## Task directions
Scan the entries for the word "profile", and copy every line where it appears.

━━━━━ Exercise inputs ━━━━━

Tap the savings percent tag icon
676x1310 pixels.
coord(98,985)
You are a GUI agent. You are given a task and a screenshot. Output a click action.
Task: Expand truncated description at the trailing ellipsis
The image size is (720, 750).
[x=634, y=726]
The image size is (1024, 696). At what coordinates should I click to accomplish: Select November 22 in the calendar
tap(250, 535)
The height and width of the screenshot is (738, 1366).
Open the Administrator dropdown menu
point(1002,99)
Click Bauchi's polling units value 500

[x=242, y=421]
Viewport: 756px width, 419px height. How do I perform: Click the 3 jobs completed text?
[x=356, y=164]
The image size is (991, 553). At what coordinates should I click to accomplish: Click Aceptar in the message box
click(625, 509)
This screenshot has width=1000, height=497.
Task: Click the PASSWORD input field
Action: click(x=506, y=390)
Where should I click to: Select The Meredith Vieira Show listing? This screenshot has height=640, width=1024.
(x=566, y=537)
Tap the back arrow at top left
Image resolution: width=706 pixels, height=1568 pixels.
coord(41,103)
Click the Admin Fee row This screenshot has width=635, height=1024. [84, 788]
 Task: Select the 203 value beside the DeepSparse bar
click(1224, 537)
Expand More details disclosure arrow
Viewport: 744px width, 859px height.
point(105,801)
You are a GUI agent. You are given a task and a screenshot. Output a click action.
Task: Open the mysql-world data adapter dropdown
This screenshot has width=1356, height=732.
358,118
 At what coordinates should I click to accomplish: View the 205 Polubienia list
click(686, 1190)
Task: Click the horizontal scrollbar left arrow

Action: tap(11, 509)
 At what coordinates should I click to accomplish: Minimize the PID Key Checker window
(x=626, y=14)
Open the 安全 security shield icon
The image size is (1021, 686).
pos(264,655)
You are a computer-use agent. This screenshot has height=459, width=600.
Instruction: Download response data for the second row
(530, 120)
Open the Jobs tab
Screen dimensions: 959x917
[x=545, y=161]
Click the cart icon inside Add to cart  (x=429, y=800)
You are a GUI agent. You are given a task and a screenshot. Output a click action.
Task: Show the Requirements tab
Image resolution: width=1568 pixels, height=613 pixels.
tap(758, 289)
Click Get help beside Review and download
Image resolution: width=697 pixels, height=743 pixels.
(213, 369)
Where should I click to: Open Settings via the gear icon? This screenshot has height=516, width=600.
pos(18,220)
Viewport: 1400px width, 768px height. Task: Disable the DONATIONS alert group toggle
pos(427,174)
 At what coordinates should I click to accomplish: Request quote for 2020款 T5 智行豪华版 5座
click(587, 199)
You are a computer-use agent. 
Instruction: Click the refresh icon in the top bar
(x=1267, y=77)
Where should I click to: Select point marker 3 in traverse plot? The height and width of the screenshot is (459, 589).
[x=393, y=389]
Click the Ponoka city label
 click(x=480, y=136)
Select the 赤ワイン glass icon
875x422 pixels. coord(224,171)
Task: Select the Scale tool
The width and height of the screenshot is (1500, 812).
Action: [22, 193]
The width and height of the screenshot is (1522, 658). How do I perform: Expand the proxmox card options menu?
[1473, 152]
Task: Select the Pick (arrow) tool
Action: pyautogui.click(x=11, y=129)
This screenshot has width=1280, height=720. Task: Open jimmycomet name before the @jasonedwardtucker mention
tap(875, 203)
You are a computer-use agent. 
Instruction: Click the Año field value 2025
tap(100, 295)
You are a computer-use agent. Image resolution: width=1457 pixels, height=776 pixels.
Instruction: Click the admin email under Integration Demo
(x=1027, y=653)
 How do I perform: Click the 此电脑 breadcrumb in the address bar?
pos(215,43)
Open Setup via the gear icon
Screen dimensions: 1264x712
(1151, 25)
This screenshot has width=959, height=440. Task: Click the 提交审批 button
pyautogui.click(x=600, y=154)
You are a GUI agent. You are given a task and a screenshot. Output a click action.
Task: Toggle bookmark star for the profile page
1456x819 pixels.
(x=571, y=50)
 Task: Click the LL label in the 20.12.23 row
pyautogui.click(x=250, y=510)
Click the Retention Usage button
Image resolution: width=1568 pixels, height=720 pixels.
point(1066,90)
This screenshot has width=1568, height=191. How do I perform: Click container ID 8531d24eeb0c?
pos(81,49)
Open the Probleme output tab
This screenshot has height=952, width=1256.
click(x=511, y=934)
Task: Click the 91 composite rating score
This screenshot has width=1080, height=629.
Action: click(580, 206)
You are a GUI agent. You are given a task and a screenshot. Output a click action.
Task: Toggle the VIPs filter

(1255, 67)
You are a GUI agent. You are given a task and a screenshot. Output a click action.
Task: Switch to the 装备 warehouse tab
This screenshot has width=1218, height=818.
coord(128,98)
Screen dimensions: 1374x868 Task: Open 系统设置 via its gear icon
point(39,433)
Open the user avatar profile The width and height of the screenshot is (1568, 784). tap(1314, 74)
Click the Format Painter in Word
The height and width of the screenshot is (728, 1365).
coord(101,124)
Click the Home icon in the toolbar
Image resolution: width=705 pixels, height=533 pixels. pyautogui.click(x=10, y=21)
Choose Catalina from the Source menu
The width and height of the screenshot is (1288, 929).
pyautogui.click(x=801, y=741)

━━━━━

## Answer space
Task: Toggle bookmark star for the profile page
Open the user avatar profile The width and height of the screenshot is (1568, 784). tap(1314, 74)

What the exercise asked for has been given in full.